(Data records)
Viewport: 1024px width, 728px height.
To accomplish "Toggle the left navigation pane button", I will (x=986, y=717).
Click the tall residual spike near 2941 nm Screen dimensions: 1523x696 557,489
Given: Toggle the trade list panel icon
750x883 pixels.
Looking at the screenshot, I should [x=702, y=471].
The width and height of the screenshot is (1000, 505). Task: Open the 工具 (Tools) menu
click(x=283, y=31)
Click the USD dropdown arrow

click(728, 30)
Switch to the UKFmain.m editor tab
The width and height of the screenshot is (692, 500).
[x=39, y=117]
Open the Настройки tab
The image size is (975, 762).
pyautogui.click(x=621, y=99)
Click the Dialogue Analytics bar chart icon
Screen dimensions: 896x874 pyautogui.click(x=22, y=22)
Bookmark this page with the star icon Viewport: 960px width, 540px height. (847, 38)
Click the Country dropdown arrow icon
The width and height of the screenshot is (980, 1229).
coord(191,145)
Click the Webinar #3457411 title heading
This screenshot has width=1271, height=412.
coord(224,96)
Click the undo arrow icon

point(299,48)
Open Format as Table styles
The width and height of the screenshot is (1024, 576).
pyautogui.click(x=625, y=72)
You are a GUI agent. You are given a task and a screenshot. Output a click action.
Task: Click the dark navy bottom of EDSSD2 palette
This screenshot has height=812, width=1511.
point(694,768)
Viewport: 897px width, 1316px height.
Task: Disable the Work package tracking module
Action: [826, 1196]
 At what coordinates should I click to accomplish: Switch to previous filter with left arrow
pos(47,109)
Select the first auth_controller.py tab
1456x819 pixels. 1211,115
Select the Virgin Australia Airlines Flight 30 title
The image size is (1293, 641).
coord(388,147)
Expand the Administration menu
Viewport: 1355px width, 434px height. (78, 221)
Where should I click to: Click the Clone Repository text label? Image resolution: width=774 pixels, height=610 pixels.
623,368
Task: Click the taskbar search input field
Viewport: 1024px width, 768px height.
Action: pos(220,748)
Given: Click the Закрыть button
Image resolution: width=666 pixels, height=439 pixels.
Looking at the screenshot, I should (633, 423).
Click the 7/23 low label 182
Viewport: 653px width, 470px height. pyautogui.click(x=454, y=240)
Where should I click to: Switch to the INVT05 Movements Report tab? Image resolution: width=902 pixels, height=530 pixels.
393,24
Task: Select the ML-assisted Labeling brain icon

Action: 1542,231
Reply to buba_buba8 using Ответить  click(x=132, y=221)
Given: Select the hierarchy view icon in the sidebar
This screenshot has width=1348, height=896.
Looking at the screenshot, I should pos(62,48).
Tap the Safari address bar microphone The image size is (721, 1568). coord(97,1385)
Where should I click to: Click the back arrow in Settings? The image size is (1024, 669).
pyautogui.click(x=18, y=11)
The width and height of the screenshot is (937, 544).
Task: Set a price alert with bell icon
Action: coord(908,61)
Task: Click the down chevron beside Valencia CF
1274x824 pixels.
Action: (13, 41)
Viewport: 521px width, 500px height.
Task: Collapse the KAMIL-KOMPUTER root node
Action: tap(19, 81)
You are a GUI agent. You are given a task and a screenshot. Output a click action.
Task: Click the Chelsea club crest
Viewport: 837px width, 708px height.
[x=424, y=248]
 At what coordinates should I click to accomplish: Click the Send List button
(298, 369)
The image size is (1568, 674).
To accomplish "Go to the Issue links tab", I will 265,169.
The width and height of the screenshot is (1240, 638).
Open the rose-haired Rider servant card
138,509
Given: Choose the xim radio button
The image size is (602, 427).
(End Data records)
#### [Description of the task]
The records above need to be returned in full, with nothing altered.

#### [Solved exercise]
Viewport: 1024px width, 728px height.
To accomplish "Toggle the left navigation pane button", I will (x=986, y=717).
Click the tall residual spike near 2941 nm Screen dimensions: 1523x696 557,489
Given: Toggle the trade list panel icon
750x883 pixels.
Looking at the screenshot, I should [x=702, y=471].
The width and height of the screenshot is (1000, 505). Task: Open the 工具 (Tools) menu
click(x=283, y=31)
Click the USD dropdown arrow

click(728, 30)
Switch to the UKFmain.m editor tab
The width and height of the screenshot is (692, 500).
[x=39, y=117]
Open the Настройки tab
The image size is (975, 762).
pyautogui.click(x=621, y=99)
Click the Dialogue Analytics bar chart icon
Screen dimensions: 896x874 pyautogui.click(x=22, y=22)
Bookmark this page with the star icon Viewport: 960px width, 540px height. (847, 38)
Click the Country dropdown arrow icon
The width and height of the screenshot is (980, 1229).
coord(191,145)
Click the Webinar #3457411 title heading
This screenshot has width=1271, height=412.
coord(224,96)
Click the undo arrow icon

point(299,48)
Open Format as Table styles
The width and height of the screenshot is (1024, 576).
pyautogui.click(x=625, y=72)
You are a GUI agent. You are given a task and a screenshot. Output a click action.
Task: Click the dark navy bottom of EDSSD2 palette
This screenshot has height=812, width=1511.
point(694,768)
Viewport: 897px width, 1316px height.
Task: Disable the Work package tracking module
Action: [826, 1196]
 At what coordinates should I click to accomplish: Switch to previous filter with left arrow
pos(47,109)
Select the first auth_controller.py tab
1456x819 pixels. 1211,115
Select the Virgin Australia Airlines Flight 30 title
The image size is (1293, 641).
coord(388,147)
Expand the Administration menu
Viewport: 1355px width, 434px height. (78, 221)
Where should I click to: Click the Clone Repository text label? Image resolution: width=774 pixels, height=610 pixels.
623,368
Task: Click the taskbar search input field
Viewport: 1024px width, 768px height.
Action: pos(220,748)
Given: Click the Закрыть button
Image resolution: width=666 pixels, height=439 pixels.
Looking at the screenshot, I should (633, 423).
Click the 7/23 low label 182
Viewport: 653px width, 470px height. pyautogui.click(x=454, y=240)
Where should I click to: Switch to the INVT05 Movements Report tab? Image resolution: width=902 pixels, height=530 pixels.
393,24
Task: Select the ML-assisted Labeling brain icon

Action: 1542,231
Reply to buba_buba8 using Ответить  click(x=132, y=221)
Given: Select the hierarchy view icon in the sidebar
This screenshot has width=1348, height=896.
Looking at the screenshot, I should pos(62,48).
Tap the Safari address bar microphone The image size is (721, 1568). coord(97,1385)
Where should I click to: Click the back arrow in Settings? The image size is (1024, 669).
pyautogui.click(x=18, y=11)
The width and height of the screenshot is (937, 544).
Task: Set a price alert with bell icon
Action: coord(908,61)
Task: Click the down chevron beside Valencia CF
1274x824 pixels.
Action: (13, 41)
Viewport: 521px width, 500px height.
Task: Collapse the KAMIL-KOMPUTER root node
Action: tap(19, 81)
You are a GUI agent. You are given a task and a screenshot. Output a click action.
Task: Click the Chelsea club crest
Viewport: 837px width, 708px height.
[x=424, y=248]
 At what coordinates should I click to accomplish: Click the Send List button
(298, 369)
The image size is (1568, 674).
To accomplish "Go to the Issue links tab", I will 265,169.
The width and height of the screenshot is (1240, 638).
Open the rose-haired Rider servant card
138,509
Given: Choose the xim radio button
The image size is (602, 427).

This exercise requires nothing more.